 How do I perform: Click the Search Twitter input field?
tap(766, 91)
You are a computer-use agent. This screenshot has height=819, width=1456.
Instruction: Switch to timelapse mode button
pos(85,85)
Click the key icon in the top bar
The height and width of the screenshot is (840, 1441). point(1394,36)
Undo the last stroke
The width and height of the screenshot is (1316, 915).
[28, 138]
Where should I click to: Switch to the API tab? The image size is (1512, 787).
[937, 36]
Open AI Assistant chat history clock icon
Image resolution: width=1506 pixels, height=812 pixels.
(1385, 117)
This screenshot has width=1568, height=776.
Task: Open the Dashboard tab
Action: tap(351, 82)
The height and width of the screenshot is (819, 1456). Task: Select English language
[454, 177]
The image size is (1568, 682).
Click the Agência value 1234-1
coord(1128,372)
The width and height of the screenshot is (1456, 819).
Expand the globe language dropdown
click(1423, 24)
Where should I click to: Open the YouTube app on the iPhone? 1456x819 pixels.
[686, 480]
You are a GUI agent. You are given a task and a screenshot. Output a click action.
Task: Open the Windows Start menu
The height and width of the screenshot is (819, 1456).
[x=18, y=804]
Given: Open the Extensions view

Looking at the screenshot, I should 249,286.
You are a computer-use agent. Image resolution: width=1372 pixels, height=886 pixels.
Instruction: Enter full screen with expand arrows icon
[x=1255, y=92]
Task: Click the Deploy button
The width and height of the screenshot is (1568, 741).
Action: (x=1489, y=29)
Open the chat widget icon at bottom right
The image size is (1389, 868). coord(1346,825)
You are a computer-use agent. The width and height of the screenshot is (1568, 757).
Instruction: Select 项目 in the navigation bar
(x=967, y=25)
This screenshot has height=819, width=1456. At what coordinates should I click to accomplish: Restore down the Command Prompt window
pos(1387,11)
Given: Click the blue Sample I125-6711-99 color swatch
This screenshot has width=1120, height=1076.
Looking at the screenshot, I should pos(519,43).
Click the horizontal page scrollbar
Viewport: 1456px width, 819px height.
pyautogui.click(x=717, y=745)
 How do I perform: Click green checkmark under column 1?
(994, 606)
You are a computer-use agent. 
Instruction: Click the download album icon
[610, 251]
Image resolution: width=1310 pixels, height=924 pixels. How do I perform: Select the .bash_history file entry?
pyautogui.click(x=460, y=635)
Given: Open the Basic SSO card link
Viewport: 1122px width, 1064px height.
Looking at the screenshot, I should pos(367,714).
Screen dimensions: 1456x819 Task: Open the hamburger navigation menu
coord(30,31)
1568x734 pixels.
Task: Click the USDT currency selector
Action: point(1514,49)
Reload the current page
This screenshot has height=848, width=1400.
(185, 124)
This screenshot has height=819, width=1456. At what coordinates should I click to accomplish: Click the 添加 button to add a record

* * * * *

- Task prompt
Which lines of the records above hold the word "computer"? Copy each of them.

- Answer to the exercise
You are a computer-use agent. This screenshot has height=819, width=1456.
You are a computer-use agent. Image resolution: width=1372 pixels, height=886 pixels.
You are a computer-use agent. The width and height of the screenshot is (1568, 757).
You are a computer-use agent. 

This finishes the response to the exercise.